The binding site of receptors was identified through the MOE. Site Finder program, which uses a geometric approach to calculate putative binding sites in a protein, starting from its tridimensional structure. This method is not based on energy models, but only on alpha spheres, which are a generalization of convex hulls. The prediction of the binding sites, performed by the MOE Site Finder module, confirmed the binding sites defined by the co-crystallized ligands in the holo-forms of the investigated proteins.

MOE stepwise docking method

The crystal structures of the enzymes were obtained. Water and inhibitors molecule was removed, and hydrogen atoms were added. The parameters and charges were assigned with MMFF94x force field. After alpha-site spheres were generated using the site finder module of MOE. The optimized 3D structures of molecules were subjected to generate different poses of ligands using the triangular matcher placement method, which generates poses by aligning ligand triplets of atoms on triplets of alpha spheres represented in the receptor site points, a random triplet of alpha sphere center was used to determine the pose during each iteration. The pose generated was rescored using London dG. scoring function. The poses generated were refined with MMFF94x force field, also, the solvation effects were treated. The Born solvation model (GB/VI) was used to calculate the final energy, and the final assigned poses were assigned a score based on the free energy in Kcal/mol. [18].

ADMET predictions

The ADMET in silico profile was applied using “MOE” and “admet SAR" tools to the prediction of pharmacokinetic and ADMET characters (absorption, distribution, metabolism, excretion, and toxicity).

In-vitro studies

In-vitro anti-arthritic study

The enzymatic assays of COXs, LOX, TAC, Catalase, MDA, GSH, SOD, TNF -α, and MPO were determined colorimetrically as mentioned previously in reports [19,20,21].

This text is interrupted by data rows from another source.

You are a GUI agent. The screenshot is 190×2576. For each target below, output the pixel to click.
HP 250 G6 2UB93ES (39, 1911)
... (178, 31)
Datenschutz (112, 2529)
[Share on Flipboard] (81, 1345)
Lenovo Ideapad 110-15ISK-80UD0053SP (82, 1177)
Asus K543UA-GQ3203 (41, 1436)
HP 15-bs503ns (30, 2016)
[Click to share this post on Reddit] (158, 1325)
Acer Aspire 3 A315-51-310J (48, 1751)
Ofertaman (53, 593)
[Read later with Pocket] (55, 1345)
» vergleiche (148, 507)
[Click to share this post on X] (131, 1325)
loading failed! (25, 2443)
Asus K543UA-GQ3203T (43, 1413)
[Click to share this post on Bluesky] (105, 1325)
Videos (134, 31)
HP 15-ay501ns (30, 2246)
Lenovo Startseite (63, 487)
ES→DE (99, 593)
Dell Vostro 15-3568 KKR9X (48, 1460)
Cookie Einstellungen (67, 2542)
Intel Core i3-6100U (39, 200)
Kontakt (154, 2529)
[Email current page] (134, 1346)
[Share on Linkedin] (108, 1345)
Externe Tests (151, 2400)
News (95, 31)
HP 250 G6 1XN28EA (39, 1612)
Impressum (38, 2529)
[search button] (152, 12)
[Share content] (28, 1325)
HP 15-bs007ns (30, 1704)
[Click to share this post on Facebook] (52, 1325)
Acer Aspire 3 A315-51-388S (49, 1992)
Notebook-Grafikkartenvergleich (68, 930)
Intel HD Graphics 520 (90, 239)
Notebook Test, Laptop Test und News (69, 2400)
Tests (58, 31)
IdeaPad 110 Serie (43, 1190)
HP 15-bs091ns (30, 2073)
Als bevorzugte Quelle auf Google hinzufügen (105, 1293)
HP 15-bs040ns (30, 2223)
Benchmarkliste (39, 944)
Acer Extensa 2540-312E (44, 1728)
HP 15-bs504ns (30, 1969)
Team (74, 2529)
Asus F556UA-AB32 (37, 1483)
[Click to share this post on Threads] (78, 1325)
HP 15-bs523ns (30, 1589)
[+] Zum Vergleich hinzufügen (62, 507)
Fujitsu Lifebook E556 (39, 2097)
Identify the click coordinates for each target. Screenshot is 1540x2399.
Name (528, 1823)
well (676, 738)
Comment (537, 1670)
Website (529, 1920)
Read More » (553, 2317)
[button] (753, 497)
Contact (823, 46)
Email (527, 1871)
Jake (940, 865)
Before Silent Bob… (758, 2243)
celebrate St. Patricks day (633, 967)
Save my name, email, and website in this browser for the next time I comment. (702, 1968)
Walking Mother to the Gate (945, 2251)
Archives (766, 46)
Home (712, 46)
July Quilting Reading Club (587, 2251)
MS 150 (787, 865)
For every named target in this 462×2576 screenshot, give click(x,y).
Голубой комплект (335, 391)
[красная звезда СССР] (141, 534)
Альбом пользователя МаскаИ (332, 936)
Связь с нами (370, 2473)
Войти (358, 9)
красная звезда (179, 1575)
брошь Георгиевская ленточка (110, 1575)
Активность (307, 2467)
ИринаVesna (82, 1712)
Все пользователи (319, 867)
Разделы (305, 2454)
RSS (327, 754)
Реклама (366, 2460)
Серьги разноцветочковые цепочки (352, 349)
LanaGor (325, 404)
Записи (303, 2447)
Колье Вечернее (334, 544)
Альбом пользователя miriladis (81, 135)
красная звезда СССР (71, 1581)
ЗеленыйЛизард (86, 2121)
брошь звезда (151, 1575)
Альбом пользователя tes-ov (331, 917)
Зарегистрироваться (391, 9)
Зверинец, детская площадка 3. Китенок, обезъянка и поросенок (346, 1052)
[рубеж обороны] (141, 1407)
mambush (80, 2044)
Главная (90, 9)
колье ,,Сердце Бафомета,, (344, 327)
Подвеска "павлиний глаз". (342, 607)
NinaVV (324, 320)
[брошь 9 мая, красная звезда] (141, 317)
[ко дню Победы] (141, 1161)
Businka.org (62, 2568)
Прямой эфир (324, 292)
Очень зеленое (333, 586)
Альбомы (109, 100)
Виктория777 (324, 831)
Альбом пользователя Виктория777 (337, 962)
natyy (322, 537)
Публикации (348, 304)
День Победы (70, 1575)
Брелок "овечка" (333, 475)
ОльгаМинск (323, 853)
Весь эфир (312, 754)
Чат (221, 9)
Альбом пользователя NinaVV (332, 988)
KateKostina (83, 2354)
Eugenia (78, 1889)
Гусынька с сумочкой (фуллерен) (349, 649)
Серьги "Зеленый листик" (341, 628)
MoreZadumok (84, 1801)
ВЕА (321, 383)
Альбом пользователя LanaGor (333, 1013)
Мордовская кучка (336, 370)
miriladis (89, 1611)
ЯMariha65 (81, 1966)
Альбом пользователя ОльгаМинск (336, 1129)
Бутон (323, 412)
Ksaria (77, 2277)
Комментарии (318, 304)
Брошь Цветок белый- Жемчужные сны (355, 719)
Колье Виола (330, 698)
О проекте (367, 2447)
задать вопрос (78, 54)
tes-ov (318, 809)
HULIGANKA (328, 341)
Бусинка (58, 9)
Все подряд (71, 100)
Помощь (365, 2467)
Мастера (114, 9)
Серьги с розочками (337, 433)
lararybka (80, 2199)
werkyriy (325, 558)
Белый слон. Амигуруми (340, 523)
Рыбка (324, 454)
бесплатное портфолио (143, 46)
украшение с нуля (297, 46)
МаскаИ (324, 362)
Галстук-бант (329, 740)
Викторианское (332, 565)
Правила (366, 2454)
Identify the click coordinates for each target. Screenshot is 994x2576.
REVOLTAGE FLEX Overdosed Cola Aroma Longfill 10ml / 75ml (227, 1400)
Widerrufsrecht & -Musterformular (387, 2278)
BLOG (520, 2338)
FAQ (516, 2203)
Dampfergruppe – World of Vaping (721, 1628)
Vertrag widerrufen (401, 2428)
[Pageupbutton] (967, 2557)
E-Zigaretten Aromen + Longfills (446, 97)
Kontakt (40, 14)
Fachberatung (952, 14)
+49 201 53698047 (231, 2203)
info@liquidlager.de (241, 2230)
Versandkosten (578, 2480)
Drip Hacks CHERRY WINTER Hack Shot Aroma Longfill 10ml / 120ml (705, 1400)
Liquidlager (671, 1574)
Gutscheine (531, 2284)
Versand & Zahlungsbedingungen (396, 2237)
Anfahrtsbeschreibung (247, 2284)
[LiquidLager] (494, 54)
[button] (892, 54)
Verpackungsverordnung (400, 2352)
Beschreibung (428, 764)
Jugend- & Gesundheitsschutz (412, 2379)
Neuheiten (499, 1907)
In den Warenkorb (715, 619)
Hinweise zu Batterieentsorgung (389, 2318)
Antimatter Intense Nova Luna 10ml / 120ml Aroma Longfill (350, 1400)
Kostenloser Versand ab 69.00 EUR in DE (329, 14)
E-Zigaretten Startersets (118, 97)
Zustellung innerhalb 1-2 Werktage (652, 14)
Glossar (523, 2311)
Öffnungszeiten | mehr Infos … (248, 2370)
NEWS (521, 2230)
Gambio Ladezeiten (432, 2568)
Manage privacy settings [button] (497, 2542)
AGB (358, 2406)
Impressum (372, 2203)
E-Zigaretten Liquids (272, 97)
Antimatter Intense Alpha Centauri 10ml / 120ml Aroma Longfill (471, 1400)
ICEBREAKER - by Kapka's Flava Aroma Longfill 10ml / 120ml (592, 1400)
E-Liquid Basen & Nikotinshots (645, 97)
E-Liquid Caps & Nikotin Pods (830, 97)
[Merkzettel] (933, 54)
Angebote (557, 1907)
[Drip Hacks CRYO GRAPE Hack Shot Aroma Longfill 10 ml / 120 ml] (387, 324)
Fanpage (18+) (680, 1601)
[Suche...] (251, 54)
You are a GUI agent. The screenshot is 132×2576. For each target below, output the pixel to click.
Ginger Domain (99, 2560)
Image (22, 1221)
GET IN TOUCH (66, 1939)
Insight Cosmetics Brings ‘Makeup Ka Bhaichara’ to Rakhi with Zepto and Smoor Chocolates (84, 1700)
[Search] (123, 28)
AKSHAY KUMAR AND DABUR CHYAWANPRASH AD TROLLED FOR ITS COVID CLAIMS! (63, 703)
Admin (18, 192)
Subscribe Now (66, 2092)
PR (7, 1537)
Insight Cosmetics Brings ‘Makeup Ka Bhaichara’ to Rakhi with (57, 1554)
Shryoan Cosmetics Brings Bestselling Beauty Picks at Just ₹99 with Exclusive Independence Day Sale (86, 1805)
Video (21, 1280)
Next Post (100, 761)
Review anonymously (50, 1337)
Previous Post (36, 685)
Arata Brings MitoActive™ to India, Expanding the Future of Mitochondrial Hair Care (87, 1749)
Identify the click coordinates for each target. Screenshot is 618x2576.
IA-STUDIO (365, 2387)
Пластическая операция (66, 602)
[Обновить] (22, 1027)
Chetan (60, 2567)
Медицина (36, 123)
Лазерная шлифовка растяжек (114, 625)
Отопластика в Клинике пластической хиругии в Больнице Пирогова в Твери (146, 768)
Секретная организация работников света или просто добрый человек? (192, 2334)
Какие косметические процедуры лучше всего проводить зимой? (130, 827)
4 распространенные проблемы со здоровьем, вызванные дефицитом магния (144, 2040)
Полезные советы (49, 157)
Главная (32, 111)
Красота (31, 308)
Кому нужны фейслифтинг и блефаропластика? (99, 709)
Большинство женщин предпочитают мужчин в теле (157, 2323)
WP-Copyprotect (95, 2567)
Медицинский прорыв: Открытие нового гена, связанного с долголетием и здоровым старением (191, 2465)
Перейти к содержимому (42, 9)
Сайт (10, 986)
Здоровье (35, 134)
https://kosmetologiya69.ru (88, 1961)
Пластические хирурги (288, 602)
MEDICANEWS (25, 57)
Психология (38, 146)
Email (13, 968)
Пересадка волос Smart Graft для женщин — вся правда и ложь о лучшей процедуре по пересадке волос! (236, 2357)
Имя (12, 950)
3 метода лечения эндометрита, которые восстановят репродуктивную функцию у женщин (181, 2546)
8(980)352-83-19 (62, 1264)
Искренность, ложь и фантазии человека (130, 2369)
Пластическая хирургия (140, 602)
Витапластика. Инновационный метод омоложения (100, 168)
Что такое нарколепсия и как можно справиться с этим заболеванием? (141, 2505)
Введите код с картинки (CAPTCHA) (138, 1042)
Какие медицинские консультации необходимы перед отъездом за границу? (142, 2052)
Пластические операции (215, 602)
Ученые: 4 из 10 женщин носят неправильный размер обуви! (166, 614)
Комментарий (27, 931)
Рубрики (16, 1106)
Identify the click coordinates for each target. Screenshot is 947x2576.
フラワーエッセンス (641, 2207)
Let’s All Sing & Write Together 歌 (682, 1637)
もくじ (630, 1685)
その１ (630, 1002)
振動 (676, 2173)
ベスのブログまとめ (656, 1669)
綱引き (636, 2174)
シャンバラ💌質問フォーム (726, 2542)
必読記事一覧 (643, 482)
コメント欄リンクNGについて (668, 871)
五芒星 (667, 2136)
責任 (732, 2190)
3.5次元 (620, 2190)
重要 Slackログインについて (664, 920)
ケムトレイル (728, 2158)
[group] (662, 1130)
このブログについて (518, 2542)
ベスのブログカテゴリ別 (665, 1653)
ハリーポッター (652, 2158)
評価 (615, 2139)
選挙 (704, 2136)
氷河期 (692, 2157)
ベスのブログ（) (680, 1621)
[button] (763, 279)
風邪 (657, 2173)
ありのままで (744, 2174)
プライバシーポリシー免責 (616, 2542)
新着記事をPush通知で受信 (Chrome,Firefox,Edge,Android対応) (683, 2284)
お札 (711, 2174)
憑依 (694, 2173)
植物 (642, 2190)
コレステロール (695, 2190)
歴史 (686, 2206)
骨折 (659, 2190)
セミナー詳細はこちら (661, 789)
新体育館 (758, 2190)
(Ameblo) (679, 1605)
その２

Lymphocyte proliferation activity using MTT reduction assay

The proliferation activity was determined by measuring mitochondrial activity using the MTT reduction method according to Mosaddegh et al., 2012 [22].

Statistical analysis

For the assays, linear regression was done for the calculation of IC50 (50% inhibitory concentration). Microsoft Excel 2010 program. All the data in Table 4 was represented as mean ± SD [23].


All the isolated compounds were obtained from the fraction of ethyl acetate S.m aerial parts methanolic extract, twelve compounds were isolated and discovered; eight of them were isolated before by authors [9], and the other isolated four compounds were reported here and identified as follow (Fig. 1).

Fig. 1
figure 1

Compounds isolated from aerial parts of S.m

Ursolic acid (1) The compound was obtained from a silica gel column after further purification as an off-white powder (18 mg), The UV spectrum displayed λ max (MeOH) at 438, and 419 nm and EI-MS gives a peak of molecular ion M+ at m/z = 456 for this formula C30H48O3. The 1H-NMR spectrum was recorded at 600 MHz in CDCl3 which gave different signals at d in ppm = 0.73, 0.78, 0.79, 0.93, 0.94, 0.95, and 1.15 (7 s, 21H, due to CH3 groups), The other protons have appeared as 1.38 (m, 2H, H-21), 1.39 (m, 2H, H-16), 1.44 (m, 2H, H-20), 1.52 (m, 4H, H-18, H-19, and H-15), 2.10 (m, 3H, H-1, and H-9), 2.14 (m, 2H, H-14), 3.18 (t, 2H, J = 7 Hz, H-2), 3.39 (s, 2H, H-7), 4.57 (s, 2H, H-11), 4.59 (s, 1H, H-12). While the 13C-NMR data (150 MHz, CDCl3): δ (ppm) at (from C-1 to C-30) 39.3, 28.2, 78.2, 38.3, 55.9, 18.7, 33.8, 40.1, 48.2, 37.6, 23.7, 125.7, 139.4, 42.6, 28.8, 25.0, 48.2, 53.6, 39.5, 39.5, 31.2, 37.5, 28.8, 16.5, 15.6, 17.6, 24.1, 179.7, 17.6, 21.5. all these data were followed and reported for a triterpene compound which was identified as ursolic acid [24].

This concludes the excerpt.